The energy consumption in training and using AI models is known to be huge, although precise numbers are hard to find. As I have argued in a previous post, the energy demand may in fact be the strongest argument against AI. Even if self-improvement may address efficiency, the energy demand is only expected to rise — exponentially, of course. Communities in proximity of data centres may see more expensive electricity bills to begin with. Nuclear plants, coal plants, solar panels, wind farms, or whatever is able to generate electricity will be built near the data centres. This energy will not be available for other needs. Assuming these data centres are made indispensable to keep societies up and running they will become military or terrorist targets.
If we have to wait for AI development to flatten out because of bottle-necks in energy availability or special material needs for chips manufacturing, then we may already have to experience more of the already troubling nasty psycho-social and economic effects, mixed with a few beneficial uses that techno-optimists may point to as an excuse to keep up the work. Surely the future used to look brighter in the old days. But to insist that AI is the future, and that we must therefore use it as much as possible because there is no alternative, is a fallacy. It is about as smart as the idea that NATO countries have to use five percent of their GDP for defence spending because daddy says so. And why does daddy say so? Because he is backed by a greedy military industrial complex with an inferiority complex; it wants to make even more money2. Fortunately, defence spending can nowadays be defined as building roads and other infrastructure. I look forward to a time when art and music can be created in the name of national security.
Of course I'm being facetious. Most of my music is not available on Spotify and won't be. If you're curious, you'll find much of it on bandcamp (this one, or the other one).

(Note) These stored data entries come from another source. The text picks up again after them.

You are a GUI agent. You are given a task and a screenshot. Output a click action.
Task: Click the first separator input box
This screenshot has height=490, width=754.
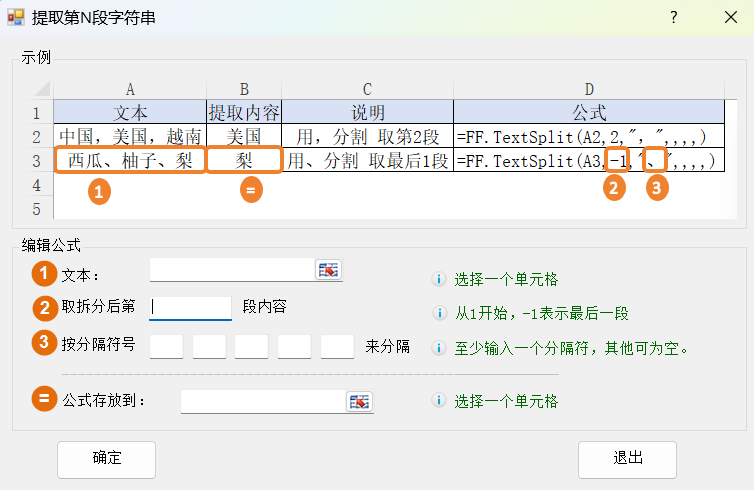166,347
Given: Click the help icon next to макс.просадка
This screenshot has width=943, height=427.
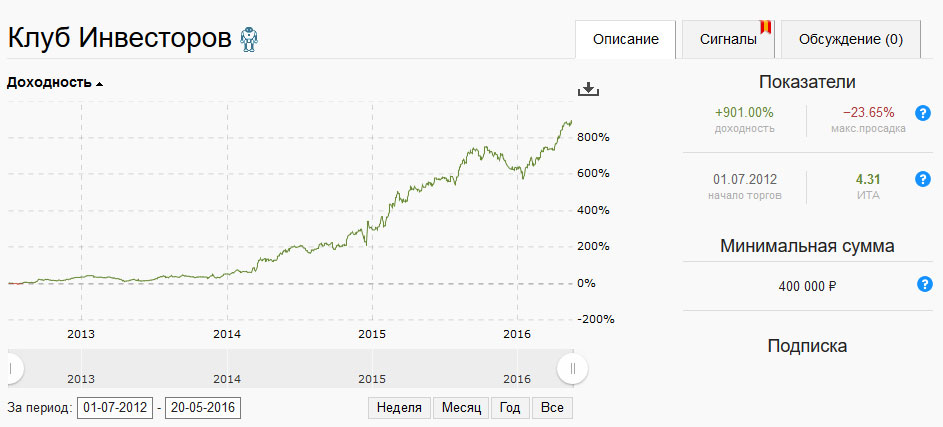Looking at the screenshot, I should pos(923,113).
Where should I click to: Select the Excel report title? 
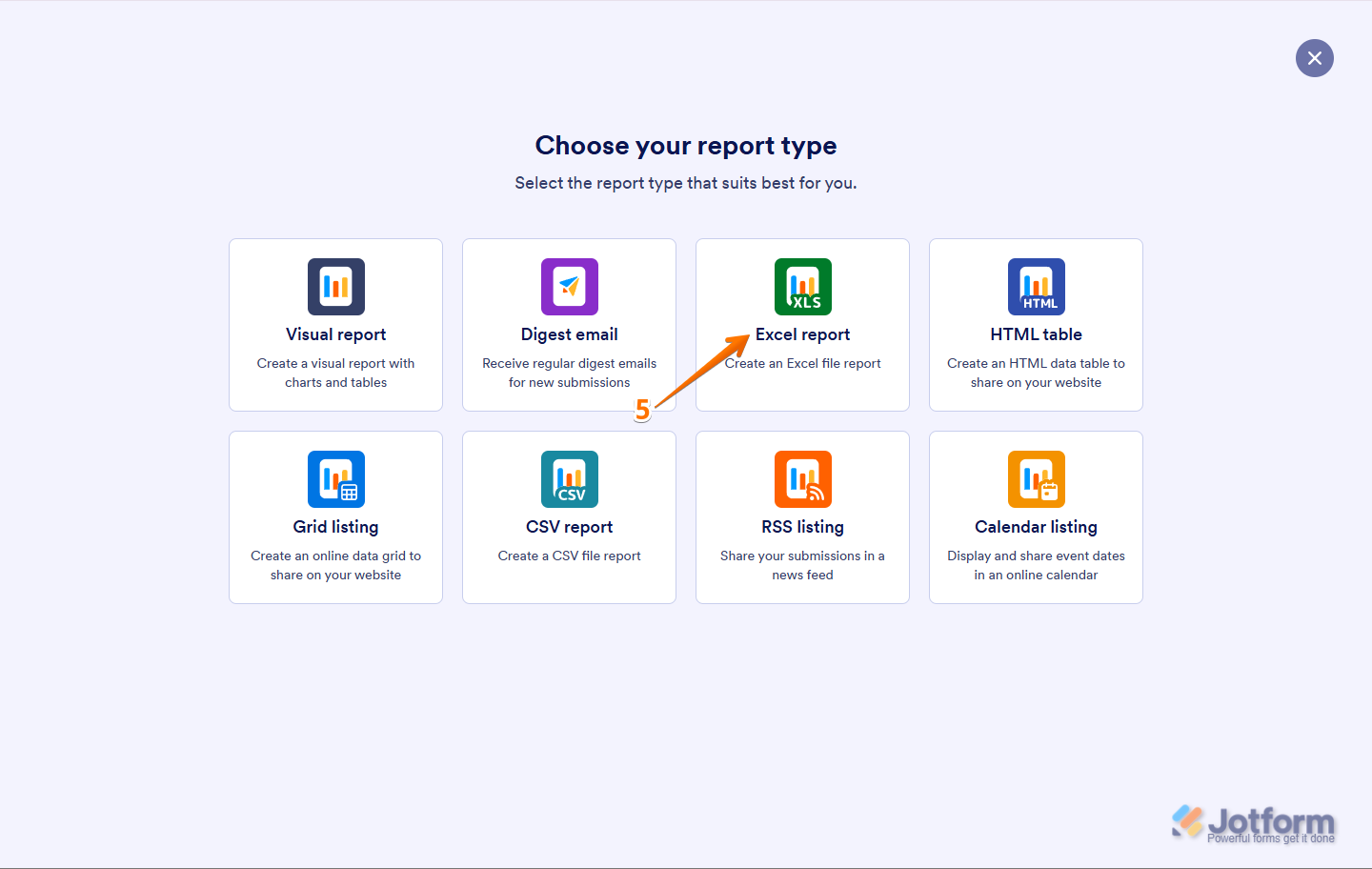(802, 334)

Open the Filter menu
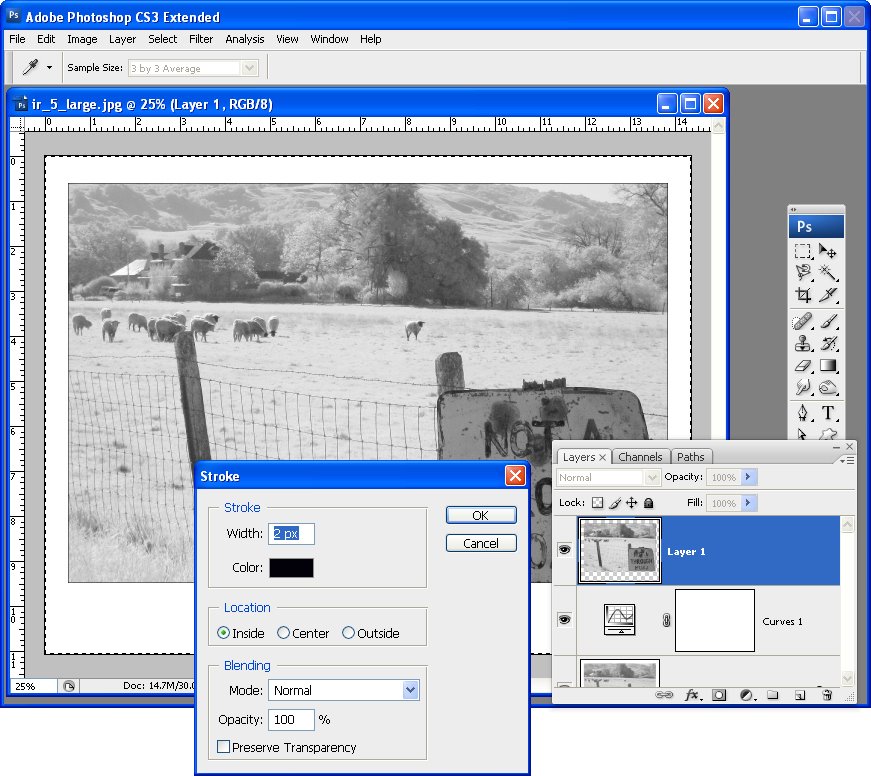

For serious analysis of geopolitical events, I recommend Neutrality Studies (whose clickbait titles are not representative of the nuanced discussion), Glenn Diesen, Judge Napolitano, or Kevork Almassian's Syriana Analysis video channels. Even a serious print newspaper like Le Monde Diplomatique with their long and careful articles replete with footnotes and written by people with academic credentials tend to display biases to which these video channels provide a healthy corrective. Although, in earnest, I would rather recommend reading books than spending too much time on youtube or any mainstream news media.